* Apply what you read:
1: Please echo the part of the standard-of-review passage below between "97                               I agree" and "at para. 37).", inclusive.
2: For each statement, say yes or no to whether it agrees with the standard-of-review passage below, and quote the words of the passage that decide it: (a) The interpretation of s. 43(5) is treated as a question of fact. (b) Expertise is called the most compelling of the factors for setting the standard of review. (c) The standard chosen in the end is correctness.

* Source extract:

---*---

96                               The purpose of s. 43(5), as evident from its inclusion with the other subsections of s. 43, is clearly to provide an alternative to the construction of new structures on public land.  At this stage, in determining the standard of review, this does not on its own dictate a substantive outcome.  It suggests, nonetheless, deference to the extent that the question is one best answered by the expert tribunal in appreciation of the real-life consequences for other provisions in the statute.

 

(4)  The “Nature of the Problem”: A Question of Law or Fact?

 

97                               I agree with Gonthier J. that the interpretation of s. 43(5) is a question of law.  The nature of the problem thus suggests, at first blush, less deference.  It is established, however, that even pure questions of law may be granted deference where other factors of the pragmatic and functional approach suggest that the legislature intends such deference (Pushpanathan, supra, at para. 37).

 

98                               To sum up, two factors suggest a low degree of deference, the statutory appeal and the legal nature of the problem.  Two factors suggest substantial deference, the CRTC’s relative expertise on an issue drawing on its technical knowledge and role in policy development and the purpose of the provision and the Act  as a whole.  I have already noted this Court’s determination that expertise is the most compelling of the factors in arriving at the appropriate standard of review (Southam, supra).  I conclude that the appropriate standard is reasonableness simpliciter.

---*---

* Recorded data:
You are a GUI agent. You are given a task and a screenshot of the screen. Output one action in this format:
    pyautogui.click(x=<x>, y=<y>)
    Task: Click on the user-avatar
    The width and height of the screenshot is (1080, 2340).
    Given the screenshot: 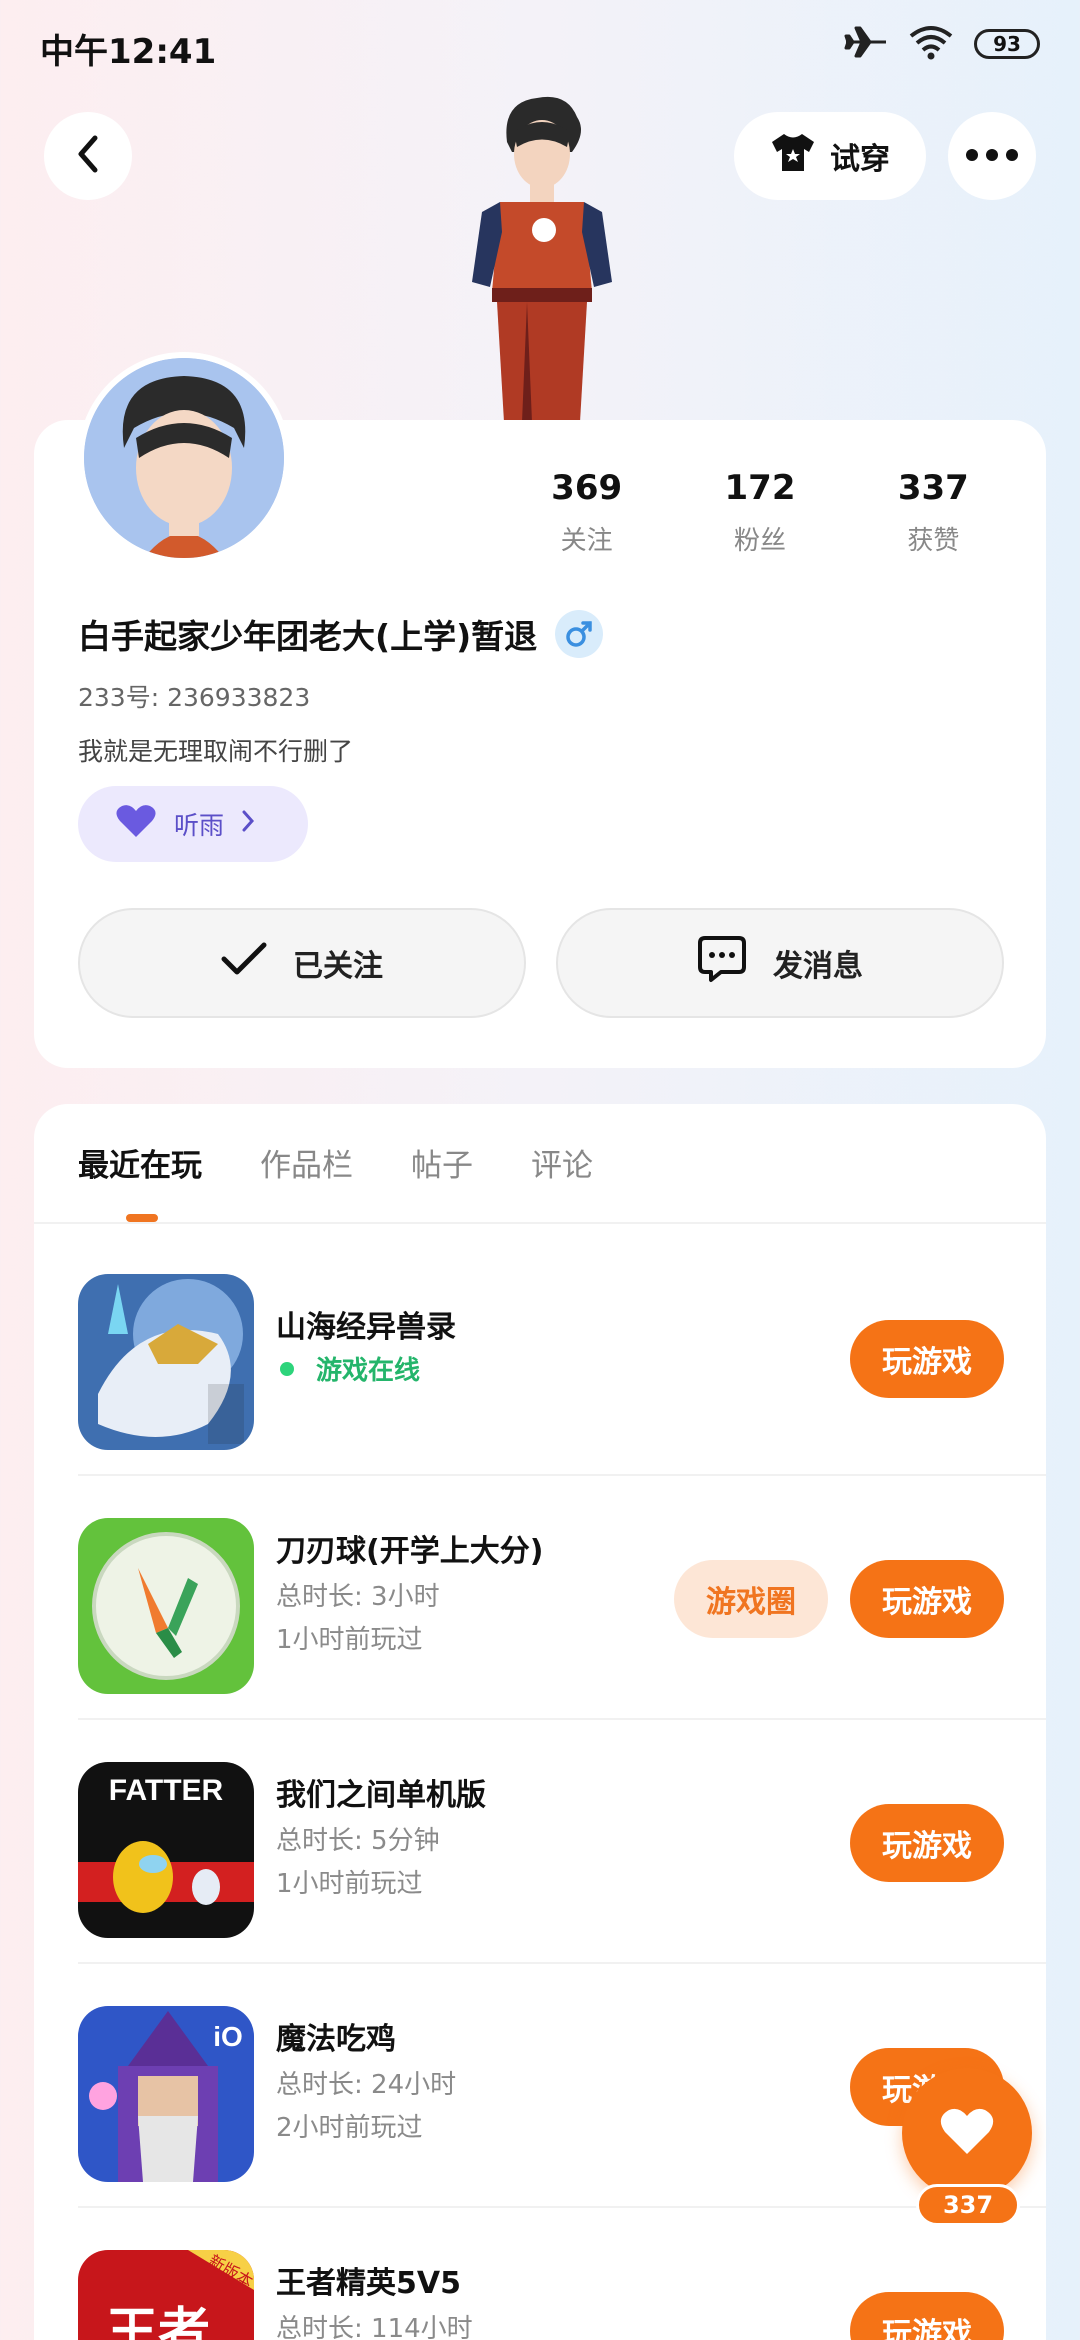 What is the action you would take?
    pyautogui.click(x=184, y=458)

---*---

* Results of the tasks:
1:
97                               I agree with Gonthier J. that the interpretation of s. 43(5) is a question of law.  The nature of the problem thus suggests, at first blush, less deference.  It is established, however, that even pure questions of law may be granted deference where other factors of the pragmatic and functional approach suggest that the legislature intends such deference (Pushpanathan, supra, at para. 37).

2:
(a) No: "I agree with Gonthier J. that the interpretation of s. 43(5) is a question of law."
(b) Yes: "expertise is the most compelling of the factors in arriving at the appropriate standard of review"
(c) No: "I conclude that the appropriate standard is reasonableness simpliciter."